Far more people in India have access to a mobile phone than to a toilet, according to a UN study on how to improve sanitation levels globally. India's mobile subscribers totalled 563.73 million at the last count, enough to serve nearly half of the country's 1.2 billion population.
But just 366 million people - around a third of the population - had access to proper sanitation in 2008, said the study published by the United Nations University, a UN think-tank.
"It is a tragic irony to think in India, a country now wealthy enough that roughly half of the people own phones," so many people "cannot afford the basic necessity and dignity of a toilet," said UN University Director Zafar Adeel.
Adeel heads the UN University's Institute for Water, Environment and Health, based in the Canadian City of Hamilton, which prepared the report.
World-wide, an estimated 358 billion dollars is needed between now and 2015 to achieve the UN Millennium Development Goal (MDG) of halving the proportion of people with inadequate sanitation from 2000 levels.
Proper sanitation "could do more to save lives, especially those of young people, improve health and help pull India and other countries in similar circumstances out of poverty than any alternative investment," Adeel said.

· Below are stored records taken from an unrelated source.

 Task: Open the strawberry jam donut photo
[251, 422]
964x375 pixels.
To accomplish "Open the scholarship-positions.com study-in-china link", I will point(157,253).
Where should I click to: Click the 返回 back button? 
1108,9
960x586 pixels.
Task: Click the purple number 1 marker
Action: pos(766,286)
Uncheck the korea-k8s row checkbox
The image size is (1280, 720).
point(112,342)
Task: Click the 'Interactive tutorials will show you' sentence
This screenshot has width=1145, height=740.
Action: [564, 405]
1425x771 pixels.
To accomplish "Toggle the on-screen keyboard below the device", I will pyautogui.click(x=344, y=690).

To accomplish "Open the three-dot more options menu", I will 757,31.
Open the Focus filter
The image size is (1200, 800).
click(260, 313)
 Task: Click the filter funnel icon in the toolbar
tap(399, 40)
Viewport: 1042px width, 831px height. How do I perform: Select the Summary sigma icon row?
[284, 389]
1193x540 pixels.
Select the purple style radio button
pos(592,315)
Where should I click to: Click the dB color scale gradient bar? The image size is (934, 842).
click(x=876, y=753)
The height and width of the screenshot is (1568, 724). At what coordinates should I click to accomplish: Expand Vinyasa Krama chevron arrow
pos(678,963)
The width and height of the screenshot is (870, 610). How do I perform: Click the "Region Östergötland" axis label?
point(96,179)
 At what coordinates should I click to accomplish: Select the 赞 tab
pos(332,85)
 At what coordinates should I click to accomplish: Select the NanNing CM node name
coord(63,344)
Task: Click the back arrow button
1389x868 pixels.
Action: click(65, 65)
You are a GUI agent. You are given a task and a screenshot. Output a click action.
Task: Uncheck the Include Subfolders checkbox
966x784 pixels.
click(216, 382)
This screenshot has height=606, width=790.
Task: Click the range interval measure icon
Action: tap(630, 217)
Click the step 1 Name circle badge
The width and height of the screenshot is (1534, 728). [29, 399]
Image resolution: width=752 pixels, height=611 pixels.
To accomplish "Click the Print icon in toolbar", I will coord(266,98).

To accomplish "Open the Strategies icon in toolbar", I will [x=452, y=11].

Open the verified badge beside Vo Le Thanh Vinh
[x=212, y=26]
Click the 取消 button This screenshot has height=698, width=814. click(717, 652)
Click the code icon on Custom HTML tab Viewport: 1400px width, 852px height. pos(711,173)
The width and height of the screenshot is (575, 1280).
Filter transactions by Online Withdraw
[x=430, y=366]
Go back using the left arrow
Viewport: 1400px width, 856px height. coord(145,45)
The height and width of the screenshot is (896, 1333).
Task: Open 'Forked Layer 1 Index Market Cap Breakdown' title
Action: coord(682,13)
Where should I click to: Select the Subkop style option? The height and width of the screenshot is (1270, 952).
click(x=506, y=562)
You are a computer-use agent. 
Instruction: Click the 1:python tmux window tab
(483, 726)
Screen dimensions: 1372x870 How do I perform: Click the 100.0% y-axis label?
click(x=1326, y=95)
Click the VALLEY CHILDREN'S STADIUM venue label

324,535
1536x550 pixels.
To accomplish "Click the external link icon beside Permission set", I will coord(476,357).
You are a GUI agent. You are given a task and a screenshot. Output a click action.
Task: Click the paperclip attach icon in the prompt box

Poor sanitation is a major contributor to waterborne diseases, which in the past three years alone killed an estimated 4.5 million children under the age of five world-wide, according to the study.
The report gave a rough cost of 300 dollars to build a toilet, including labour, materials and advice. The world could expect a return of up to 34 dollars for every dollar spent on sanitation through improved productivity and reduced poverty and health costs, said Adeel. He said improving sanitation was "an economic and humanitarian opportunity of historic proportions."